About this exercise. Two lines below mark the span: the one containing "設定 (558, 16)" and the one containing "シリーズ (247, 407)". Set down both, plus every line between, exactly as they stand, and nothing else.

- - -

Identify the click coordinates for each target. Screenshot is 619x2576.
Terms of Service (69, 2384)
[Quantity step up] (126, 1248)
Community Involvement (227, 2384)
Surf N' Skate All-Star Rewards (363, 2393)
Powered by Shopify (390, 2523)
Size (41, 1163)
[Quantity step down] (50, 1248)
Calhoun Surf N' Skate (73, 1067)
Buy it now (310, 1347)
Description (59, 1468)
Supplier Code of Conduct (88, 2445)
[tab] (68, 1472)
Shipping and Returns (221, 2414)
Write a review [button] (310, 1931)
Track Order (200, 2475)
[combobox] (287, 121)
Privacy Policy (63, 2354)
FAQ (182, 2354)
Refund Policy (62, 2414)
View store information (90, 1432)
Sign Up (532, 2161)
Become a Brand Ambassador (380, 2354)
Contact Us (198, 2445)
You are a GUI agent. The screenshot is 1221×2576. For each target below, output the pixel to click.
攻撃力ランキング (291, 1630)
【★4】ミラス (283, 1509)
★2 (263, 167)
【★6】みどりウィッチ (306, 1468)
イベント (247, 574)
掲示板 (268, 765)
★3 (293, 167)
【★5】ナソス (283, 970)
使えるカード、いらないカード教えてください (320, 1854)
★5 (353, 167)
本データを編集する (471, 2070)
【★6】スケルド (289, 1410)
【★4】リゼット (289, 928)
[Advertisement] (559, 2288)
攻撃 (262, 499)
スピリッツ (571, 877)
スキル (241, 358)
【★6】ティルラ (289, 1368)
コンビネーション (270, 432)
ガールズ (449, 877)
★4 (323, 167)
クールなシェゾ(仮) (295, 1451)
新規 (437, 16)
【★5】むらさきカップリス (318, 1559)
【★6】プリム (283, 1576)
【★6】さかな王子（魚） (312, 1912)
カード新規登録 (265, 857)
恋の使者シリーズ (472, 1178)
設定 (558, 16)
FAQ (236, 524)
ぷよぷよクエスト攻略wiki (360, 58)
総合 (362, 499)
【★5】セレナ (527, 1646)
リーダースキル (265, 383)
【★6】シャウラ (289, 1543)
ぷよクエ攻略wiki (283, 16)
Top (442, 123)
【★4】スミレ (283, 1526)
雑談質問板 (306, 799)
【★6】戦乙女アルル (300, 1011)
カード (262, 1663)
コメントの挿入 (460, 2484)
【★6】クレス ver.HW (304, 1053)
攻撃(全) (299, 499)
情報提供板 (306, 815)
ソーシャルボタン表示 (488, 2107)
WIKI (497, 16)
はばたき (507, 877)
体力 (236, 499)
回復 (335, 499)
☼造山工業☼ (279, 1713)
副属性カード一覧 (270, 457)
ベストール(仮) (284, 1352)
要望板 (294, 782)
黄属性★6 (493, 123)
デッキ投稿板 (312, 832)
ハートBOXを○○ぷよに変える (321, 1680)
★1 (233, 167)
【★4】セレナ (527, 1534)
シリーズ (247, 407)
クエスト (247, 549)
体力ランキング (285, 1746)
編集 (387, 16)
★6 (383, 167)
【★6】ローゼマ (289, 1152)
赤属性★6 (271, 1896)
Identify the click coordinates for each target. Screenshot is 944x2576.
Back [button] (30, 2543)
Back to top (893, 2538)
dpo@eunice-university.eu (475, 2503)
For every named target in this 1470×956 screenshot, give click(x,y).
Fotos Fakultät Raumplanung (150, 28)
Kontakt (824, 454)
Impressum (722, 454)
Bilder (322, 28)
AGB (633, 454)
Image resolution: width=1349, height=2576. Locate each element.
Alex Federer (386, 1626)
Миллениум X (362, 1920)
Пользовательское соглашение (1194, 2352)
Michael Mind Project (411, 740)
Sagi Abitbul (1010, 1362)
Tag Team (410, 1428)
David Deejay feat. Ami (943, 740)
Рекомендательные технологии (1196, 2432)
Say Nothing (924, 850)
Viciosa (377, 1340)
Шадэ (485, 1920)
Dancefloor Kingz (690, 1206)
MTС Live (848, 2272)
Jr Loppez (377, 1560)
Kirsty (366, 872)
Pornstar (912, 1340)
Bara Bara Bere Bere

- - -

Exercise response.
設定 (558, 16)
FAQ (236, 524)
ぷよぷよクエスト攻略wiki (360, 58)
総合 (362, 499)
【★5】セレナ (527, 1646)
リーダースキル (265, 383)
【★6】シャウラ (289, 1543)
ぷよクエ攻略wiki (283, 16)
Top (442, 123)
【★4】スミレ (283, 1526)
雑談質問板 (306, 799)
【★6】戦乙女アルル (300, 1011)
カード (262, 1663)
コメントの挿入 (460, 2484)
【★6】クレス ver.HW (304, 1053)
攻撃(全) (299, 499)
情報提供板 (306, 815)
ソーシャルボタン表示 (488, 2107)
WIKI (497, 16)
はばたき (507, 877)
体力 (236, 499)
回復 (335, 499)
☼造山工業☼ (279, 1713)
副属性カード一覧 (270, 457)
ベストール(仮) (284, 1352)
要望板 (294, 782)
黄属性★6 (493, 123)
デッキ投稿板 (312, 832)
ハートBOXを○○ぷよに変える (321, 1680)
★1 (233, 167)
【★4】セレナ (527, 1534)
シリーズ (247, 407)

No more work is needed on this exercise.